> Passage for review

- - -

Dave Evenson is one of those people. A retired Wisconsin Department of Natural Resources wildlife manager who now lives in Cumberland, Wis., Evenson discovered MacQuarrie’s writing “late in life, not that long ago,’’ he said. “But I just dove in. He’s a master at telling stories.”
MacQuarrie’s writing style was folksy, homespun, some critics might even say schlocky. It was obviously based in fact — the ducks were shot and the fish were caught and only someone who has hunted bluebills in the snow could describe it as MacQuarrie did. But the stories were also loaded with additional material, from exaggerated Finnish accents to exaggerated disputes and circumstances and reputations of outdoor grandeur. But it worked. It still does. The stories were short, based on the simple "me and Joe went fishing'' formula common in his day. But with MacQuarrie you learned more about Joe and the fish than you could possibly have expected. It’s a writing style that wouldn't fly today in newspapers or most magazines; reporters wouldn't be given the leeway. And the language may be too dated for some readers. But for people who yearn for a simpler, less developed, less complicated day, it’s perfect.

- - -

> Problem
In the passage about MacQuarrie's writing, list every adjective in the sentence beginning "MacQuarrie's writing style was" that describes that style. The data that follow are separate material and are not related to the passage about MacQuarrie's writing.

> Dataset section

- - -

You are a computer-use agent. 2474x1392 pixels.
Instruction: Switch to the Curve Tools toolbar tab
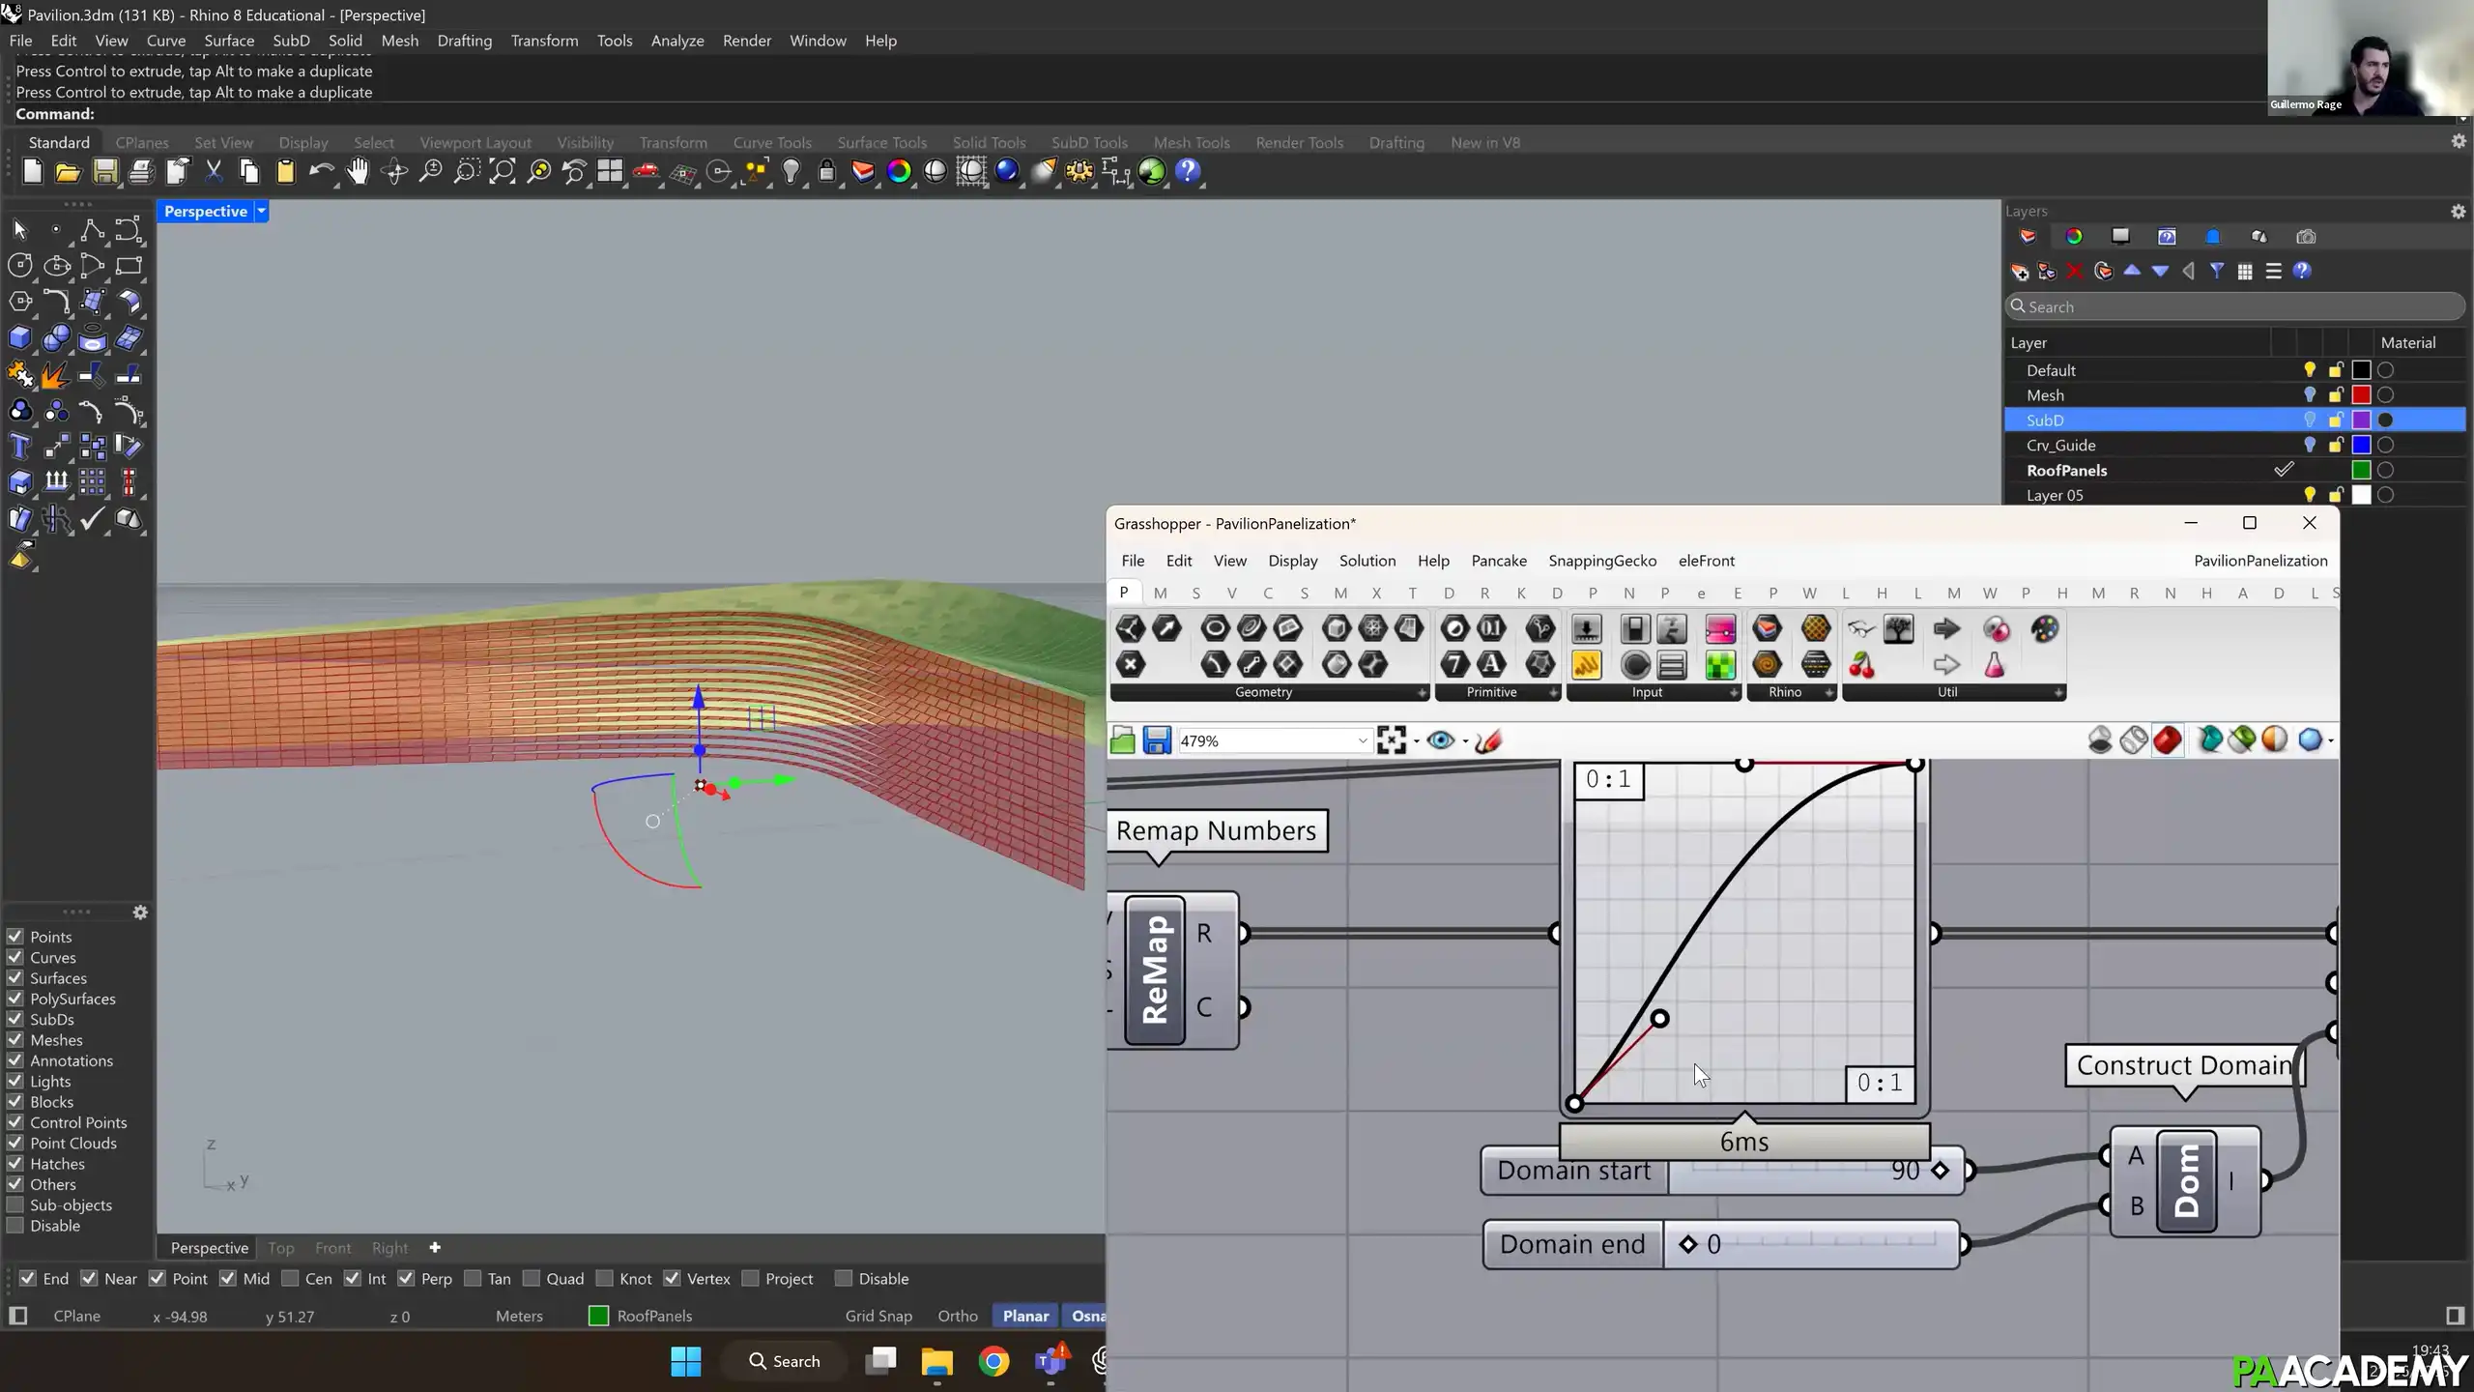(x=772, y=142)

- - -

> Task result
folksy, homespun, schlocky